SBOU024C august 2004 – july 2023 PGA309
Some bridge sensor applications measure the temperature of the bridge sensor by the change in the bridge resistance. This is accomplished by adding a series resistor in either the top or the bottom of the bridge excitation connections. When this is done, the common-mode voltage range of the PGA309 inputs must be observed over the operating temperature range of the application.
Figure 2-20 shows a top-side series resistor (RT+) used to monitor the change in bridge resistance with temperature. For simplification of analysis, the effective bridge resistance is converted to one resistor (RBT), as shown. For a given temperature, RBT will be a fixed value; for this example, 1.8kΩ at 70°C. Since RT has a negligible change in temperature (50ppm/°C) compared with RBT (3500ppm/°C), RT is used to detect a change in RBT. For this application, the Temp PGA is configured for VEXC on the +input, and TEMPIN on the –input. The Temp ADC uses VEXC as its reference, VREFT. The Temp PGA is set to a gain of 8. Notice that two different values for VEXC will be analyzed to emulate the changing voltage on VEXC due to the linearization block adjusting VEXC to minimize error on the bridge sensor output with applied pressure. The squareboxed values show numerical results for VEXC = 2.9V and the oval-ringed values for VEXC = 2.4V. The final Temp ADC reading will be the same value regardless of what value VEXC is used by the linearization block.
Figure 2-21 shows a bottom-side series resistor (RT−) used to monitor the change in bridge resistance with temperature. Again, for simplification of analysis, the effective bridge resistance is converted to one resistor (RBT) as shown. For 70°C, RBT is 1.8kΩ for this example. RT is used to measure the change in RBT. The Temp PGA is configured for TEMPIN on the +input and GND on the –input. VEXC is selected as the Temp ADC reference, VREFT. The PGA gain is 8. The square-boxed values are results for VEXC = 2.9V and the oval-ringed values for VEXC = 2.4V. It is seen that the final Temp ADC reading will be the same regardless of the VEXC value.
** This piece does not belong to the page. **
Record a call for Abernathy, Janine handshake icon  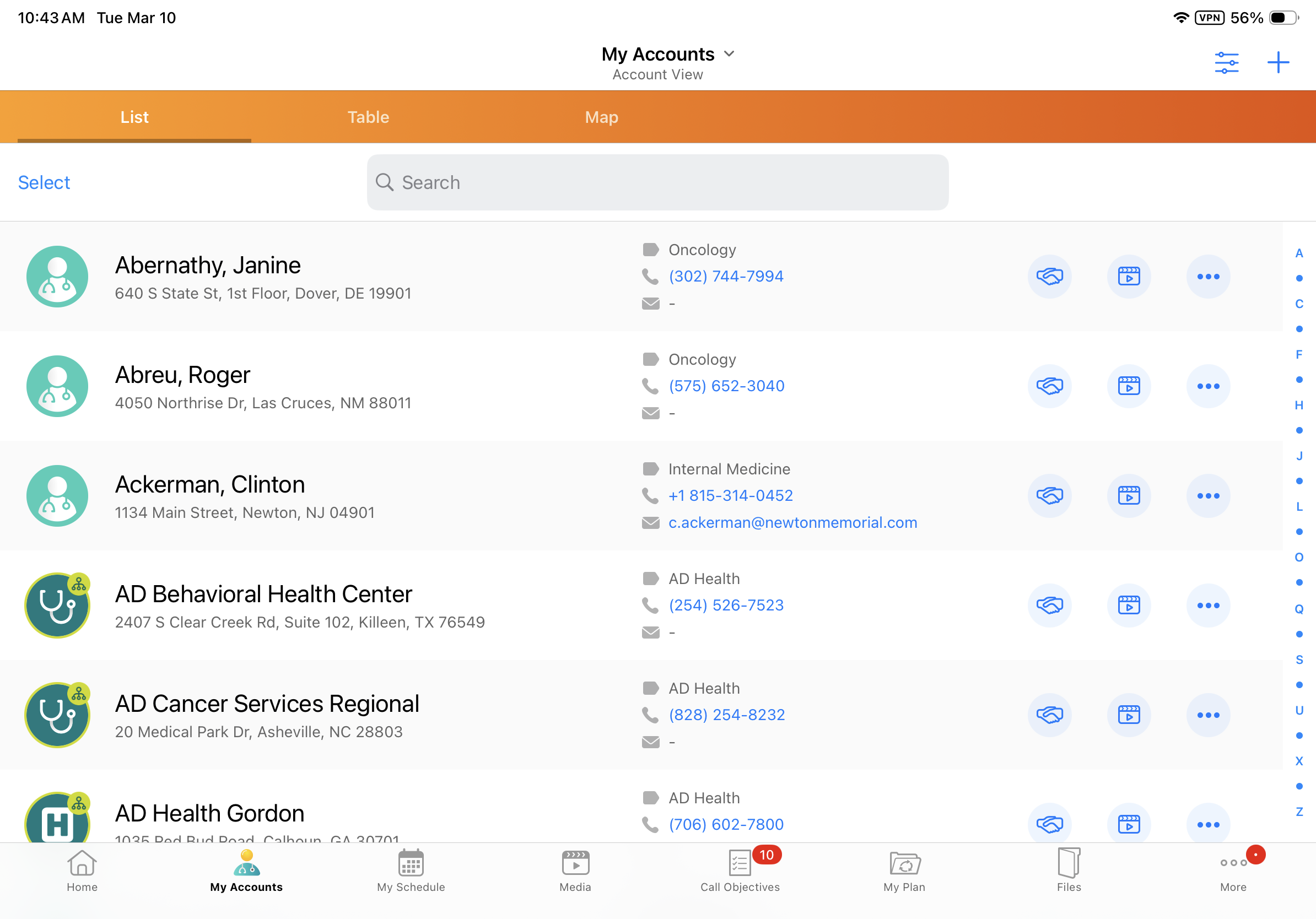coord(1049,277)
If the linearization block is not used in the application, the bridge sensor top excitation connection is made to either VSA or VREF, instead of VEXC. In either of these cases, top-side (Figure 2-20) or bottom-side (Figure 2-21), external temperature sensing can be done by adding a series resistor, RT. The Temp ADC reference (VREFT) should be changed to the bridge excitation voltage (VSA or VREF) for the specific application. This yields a constant Temp ADC output at a given temperature independent of changes in the bridge excitation voltage.